» **Work required**: Whenever a line of the material contains the string "each", it should be copied.

» **Information shown**:
****************************************
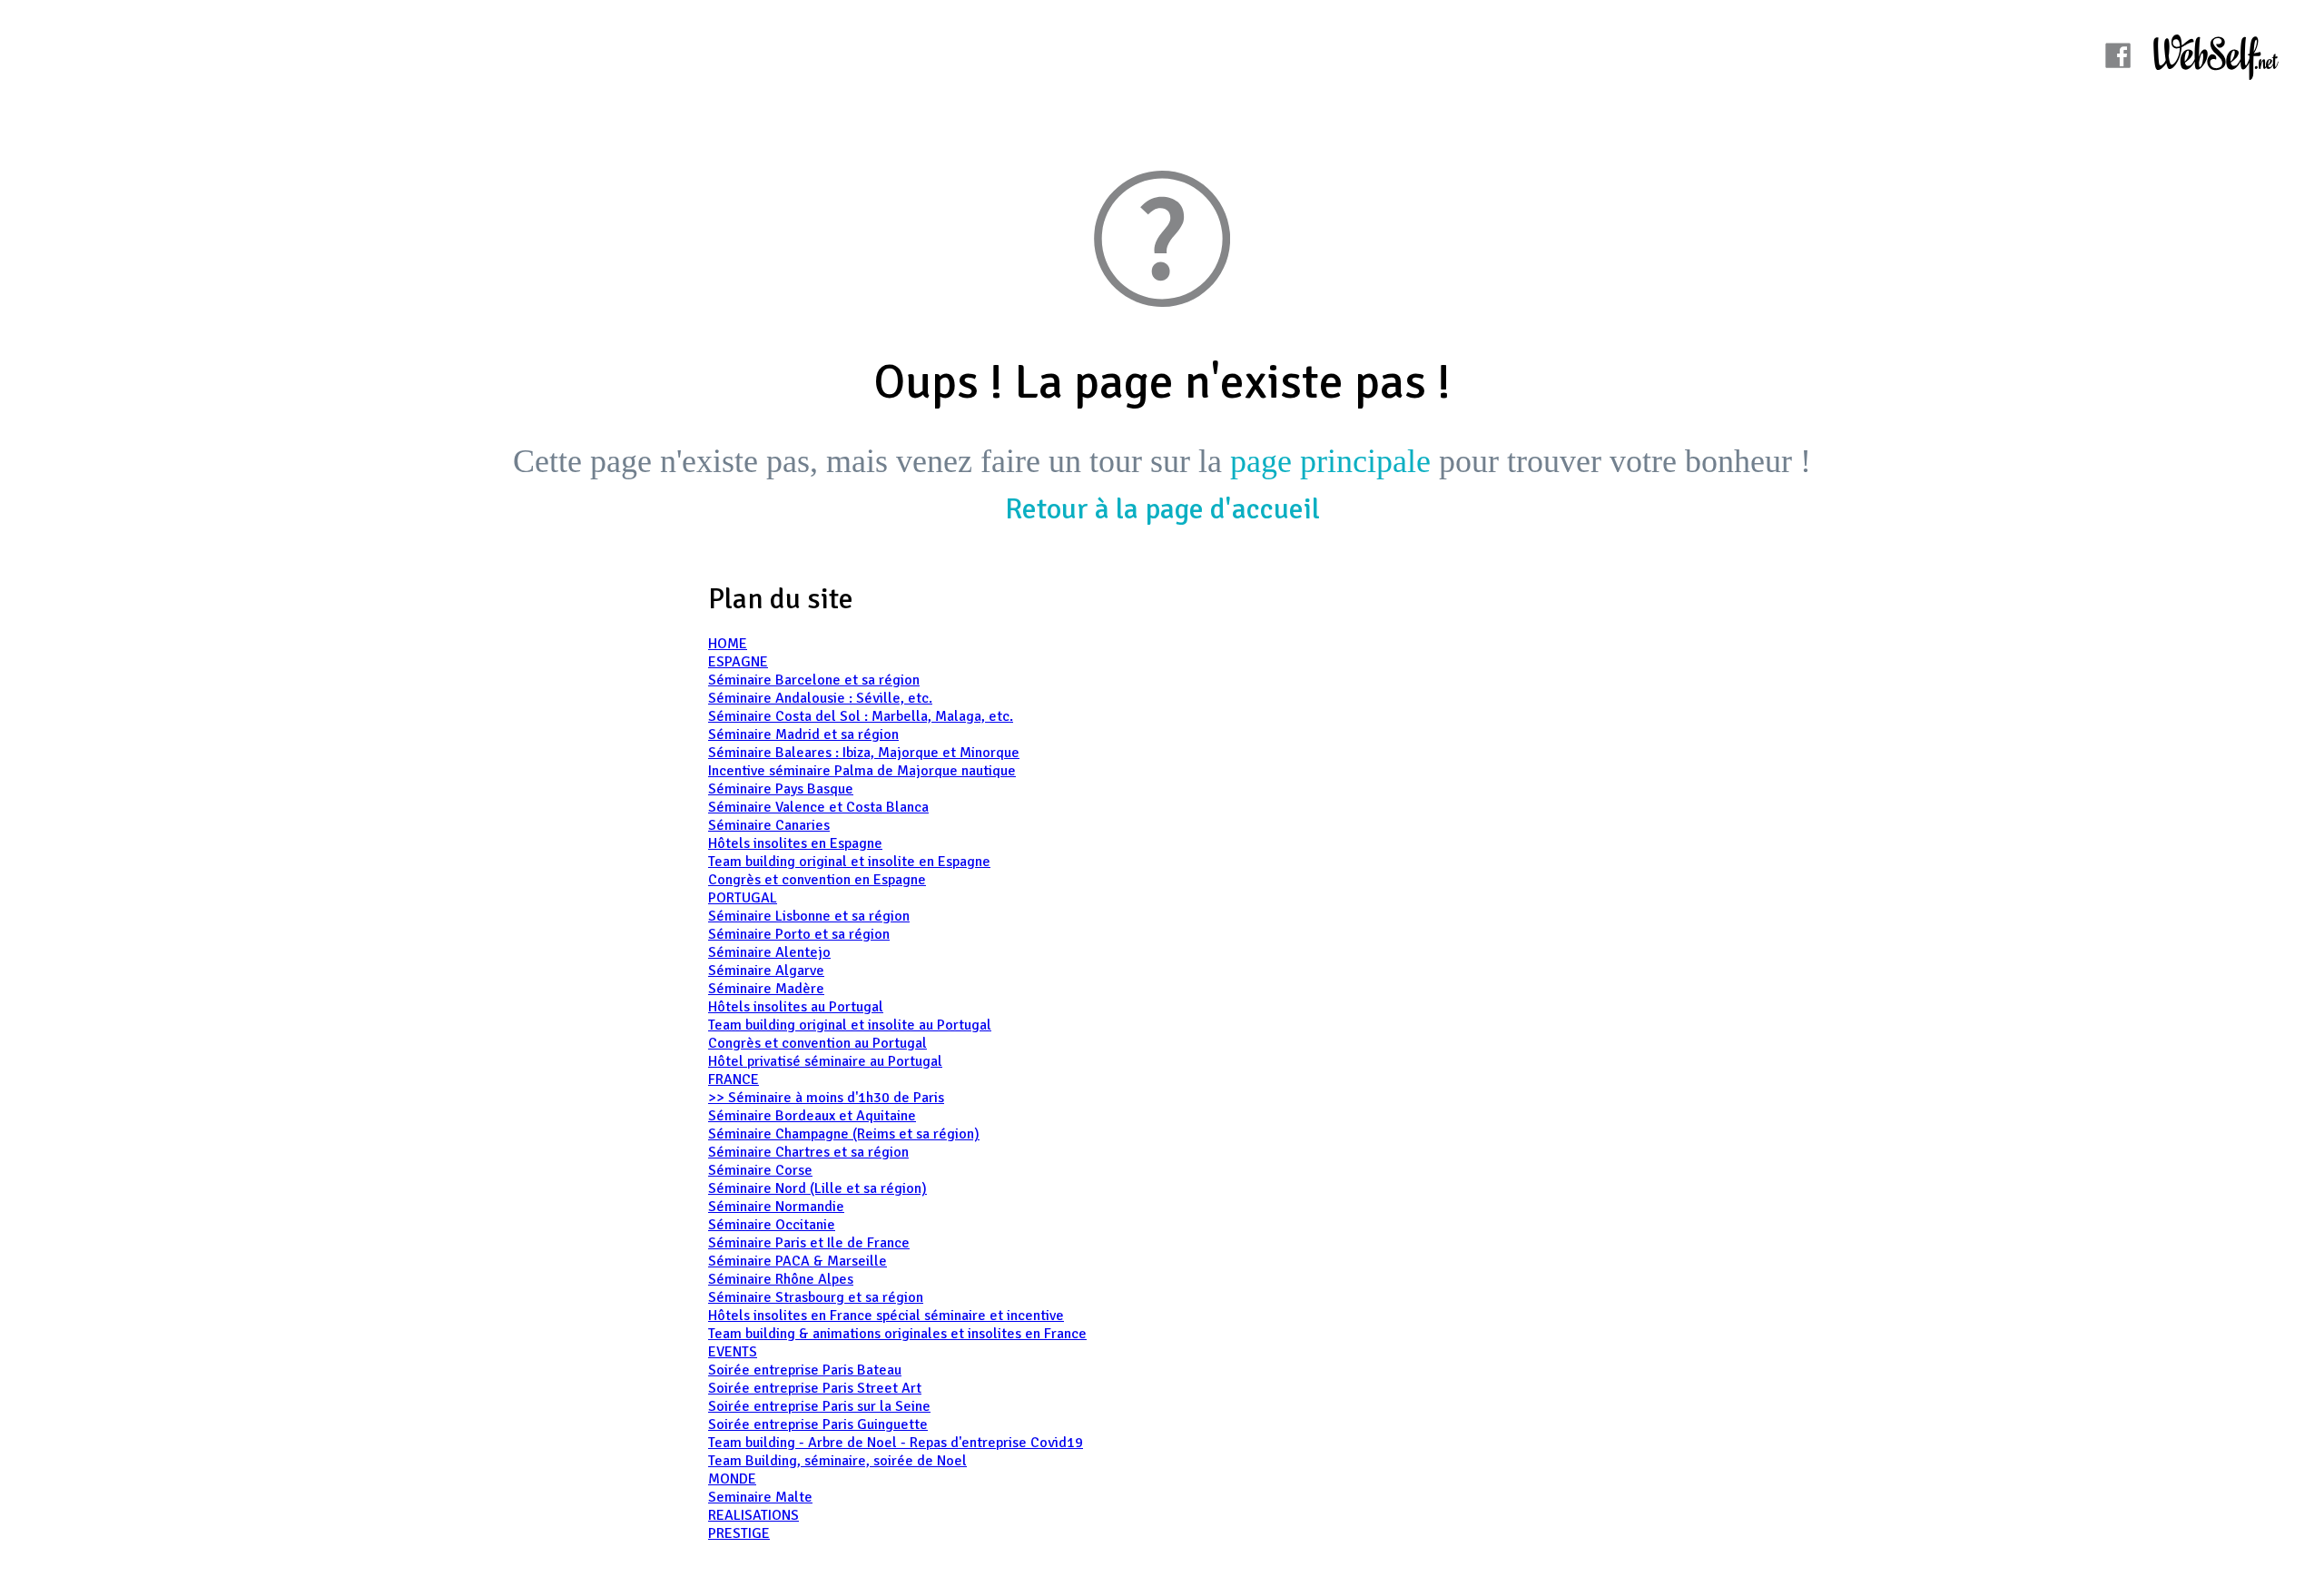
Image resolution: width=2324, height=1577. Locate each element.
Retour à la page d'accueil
****************************************
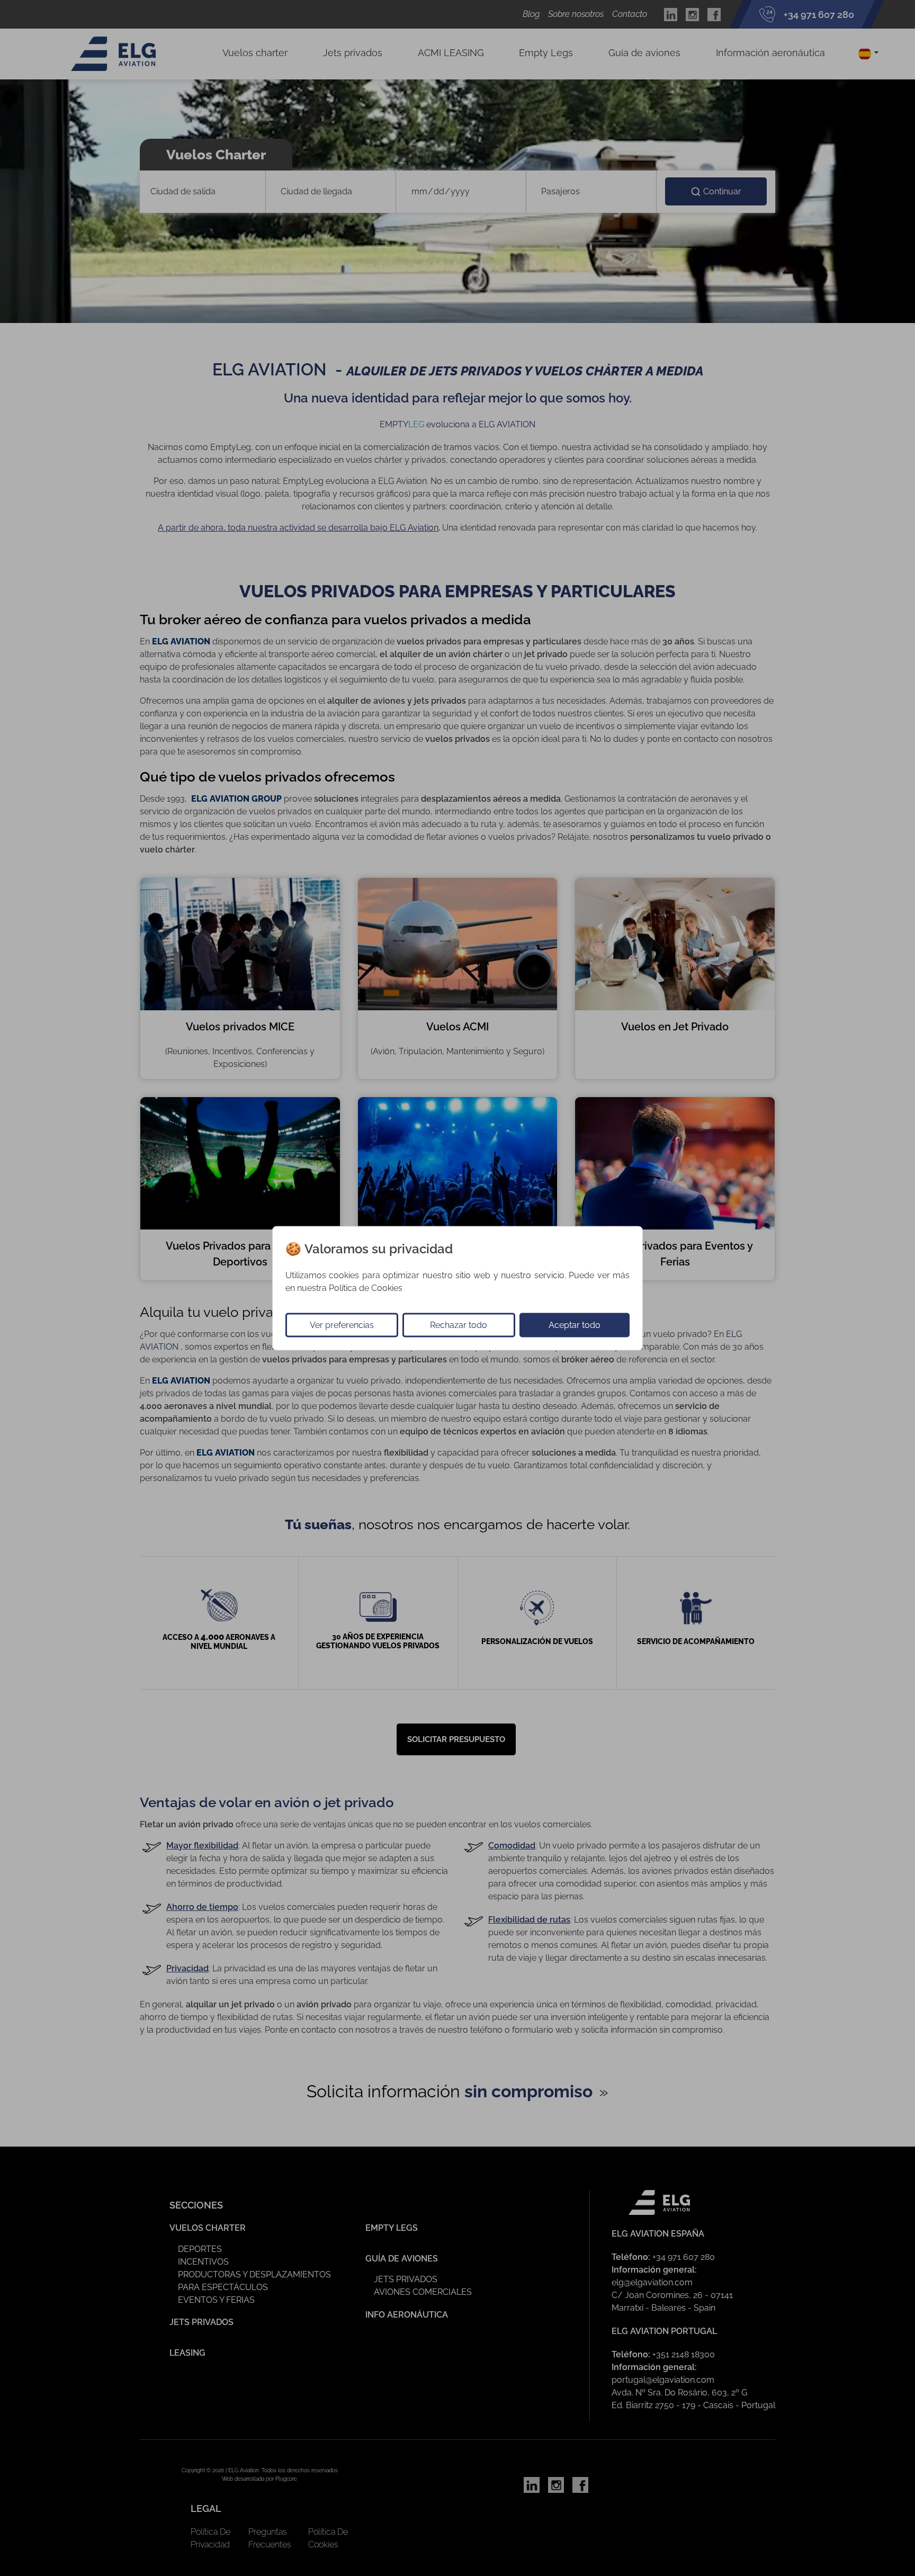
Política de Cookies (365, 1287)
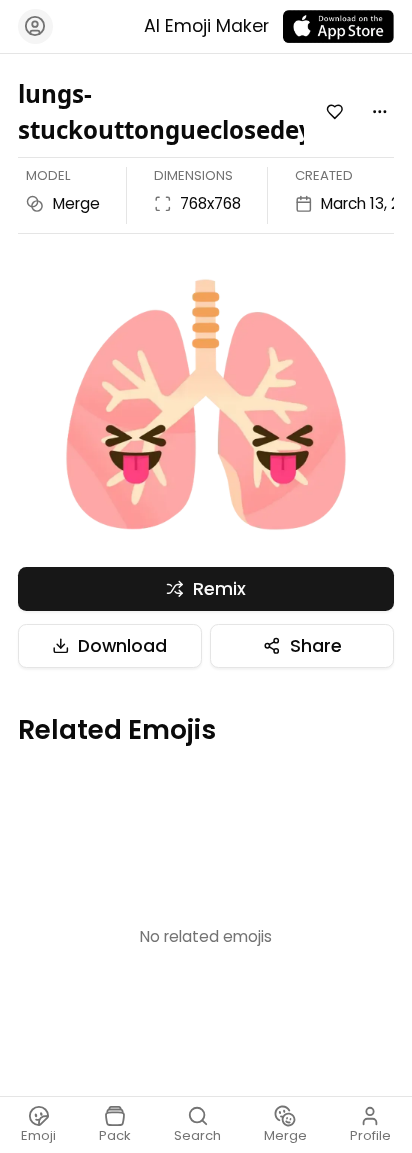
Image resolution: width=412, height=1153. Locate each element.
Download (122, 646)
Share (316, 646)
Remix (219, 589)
****************************************
» **Task response**:
Image resolution: width=2324, height=1577. Locate each element.
Image resolution: width=412, height=1153. Locate each element.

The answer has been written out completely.